Physical characteristics
- Source: Kupup or Bitang Lake
- • location: Kupup or Bitang Lake, East Sikkim India
- Mouth: Jamuna River
- • location: Lalmonirhat District, Bangladesh

= Dharla River =

The Dharla River (ধরলা নদী) is a tributary of the Brahmaputra which is a trans-boundary river flowing through India, Bhutan and Bangladesh. It originates from Kupup/Bitang lake lying in Pangolakha Wildlife Sanctuary of East Sikkim in the Himalayas where it is known as the Jaldhaka River. It then flows through East Sikkim, India, crosses into Samtse District, Bhutan and returns to India again at Kalimpong district. From there, it flows through Jalpaiguri and Cooch Behar districts of West Bengal, India, one of the seven main rivers to do so. Here the river enters Bangladesh through the Lalmonirhat District and flows as the Dharla River until it empties into the Jamuna River near the Kurigram District. Near Patgram Upazila, it again flows easterly back into India.
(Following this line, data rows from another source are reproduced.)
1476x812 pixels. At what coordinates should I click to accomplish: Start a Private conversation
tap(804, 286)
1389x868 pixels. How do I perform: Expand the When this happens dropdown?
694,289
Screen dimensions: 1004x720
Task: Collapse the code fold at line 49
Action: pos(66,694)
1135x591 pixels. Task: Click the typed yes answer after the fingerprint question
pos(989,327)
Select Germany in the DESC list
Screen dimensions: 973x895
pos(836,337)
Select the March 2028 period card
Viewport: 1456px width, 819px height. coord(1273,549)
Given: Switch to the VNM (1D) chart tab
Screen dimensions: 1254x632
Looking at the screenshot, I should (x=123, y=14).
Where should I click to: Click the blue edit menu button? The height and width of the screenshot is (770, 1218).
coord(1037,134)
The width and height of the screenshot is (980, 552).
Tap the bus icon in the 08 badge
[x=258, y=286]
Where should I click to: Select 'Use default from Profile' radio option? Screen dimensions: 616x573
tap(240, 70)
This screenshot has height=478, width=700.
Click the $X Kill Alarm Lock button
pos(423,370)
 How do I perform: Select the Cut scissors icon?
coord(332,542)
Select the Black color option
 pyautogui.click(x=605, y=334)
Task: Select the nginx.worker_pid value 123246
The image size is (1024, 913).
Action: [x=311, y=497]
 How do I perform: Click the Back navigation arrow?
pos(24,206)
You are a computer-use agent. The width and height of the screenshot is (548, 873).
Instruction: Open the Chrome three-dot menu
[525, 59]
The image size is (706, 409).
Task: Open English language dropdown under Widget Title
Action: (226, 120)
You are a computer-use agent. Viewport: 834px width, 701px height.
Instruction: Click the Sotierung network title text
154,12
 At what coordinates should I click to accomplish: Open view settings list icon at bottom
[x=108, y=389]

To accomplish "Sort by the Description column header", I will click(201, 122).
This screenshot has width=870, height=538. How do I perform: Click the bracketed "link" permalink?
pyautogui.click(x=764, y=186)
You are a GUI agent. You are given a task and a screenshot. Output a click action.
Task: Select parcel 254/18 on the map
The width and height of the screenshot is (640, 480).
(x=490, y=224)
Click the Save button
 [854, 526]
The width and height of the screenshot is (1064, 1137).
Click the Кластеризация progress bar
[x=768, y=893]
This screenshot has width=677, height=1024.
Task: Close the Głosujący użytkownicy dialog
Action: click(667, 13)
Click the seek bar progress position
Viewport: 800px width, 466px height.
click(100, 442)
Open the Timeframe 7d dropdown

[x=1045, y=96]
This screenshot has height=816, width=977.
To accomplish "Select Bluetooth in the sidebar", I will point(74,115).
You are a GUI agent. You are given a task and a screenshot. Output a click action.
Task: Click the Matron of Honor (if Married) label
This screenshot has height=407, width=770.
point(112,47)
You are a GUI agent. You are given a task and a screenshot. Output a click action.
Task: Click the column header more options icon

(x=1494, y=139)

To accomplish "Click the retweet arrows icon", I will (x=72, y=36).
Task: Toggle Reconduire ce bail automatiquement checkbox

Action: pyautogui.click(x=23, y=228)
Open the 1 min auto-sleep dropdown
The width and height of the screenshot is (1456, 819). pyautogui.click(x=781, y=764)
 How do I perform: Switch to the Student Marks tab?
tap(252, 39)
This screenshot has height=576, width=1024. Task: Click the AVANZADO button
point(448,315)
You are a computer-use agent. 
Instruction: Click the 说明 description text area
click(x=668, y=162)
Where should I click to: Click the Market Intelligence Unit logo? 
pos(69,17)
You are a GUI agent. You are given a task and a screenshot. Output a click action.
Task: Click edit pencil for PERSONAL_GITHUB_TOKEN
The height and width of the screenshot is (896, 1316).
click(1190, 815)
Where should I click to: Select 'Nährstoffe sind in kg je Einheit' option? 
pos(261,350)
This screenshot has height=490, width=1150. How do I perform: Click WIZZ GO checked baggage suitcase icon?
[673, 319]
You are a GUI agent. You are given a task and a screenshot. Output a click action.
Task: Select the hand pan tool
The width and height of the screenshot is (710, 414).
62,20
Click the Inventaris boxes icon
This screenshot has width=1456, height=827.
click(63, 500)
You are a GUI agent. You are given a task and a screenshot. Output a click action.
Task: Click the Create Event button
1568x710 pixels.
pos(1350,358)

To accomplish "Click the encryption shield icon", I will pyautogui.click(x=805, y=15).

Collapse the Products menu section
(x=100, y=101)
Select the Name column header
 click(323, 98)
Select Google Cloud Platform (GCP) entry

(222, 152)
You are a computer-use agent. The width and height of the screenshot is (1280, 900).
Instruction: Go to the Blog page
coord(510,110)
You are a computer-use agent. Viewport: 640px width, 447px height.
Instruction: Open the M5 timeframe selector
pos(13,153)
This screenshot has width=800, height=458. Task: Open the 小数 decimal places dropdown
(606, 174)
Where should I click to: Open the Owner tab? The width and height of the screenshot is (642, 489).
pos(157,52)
It then moves south and enters Bangladesh again through Phulbari Upazila of Kurigram District and continues a slow meandering course.

The average depth of river is 12 ft and maximum depth is 39 ft, at its origin in Kurigram.

Erosion by the rivers Dharla and Jamuna took a serious turn in Lalmonirhat in 2007 when about 2 km of a 7 km long flood control embankment was devoured by the Dharla. Three mosques, two temples, a madrassah, a primary school, and a vast tract of cultivable land with crops were devoured by the river, rendering about three thousand people homeless.

There is a park beside the Dharla at Kurigram. There also is a bridge. The river is full during the monsoon season but has only knee-deep water in summer. Deposition of silt has led to the formation of many small islands (chars) in the river.

==Floods==
River Dharla, along with River Teesta have been causing major flooding in Bangladesh during monsoon season between June and September.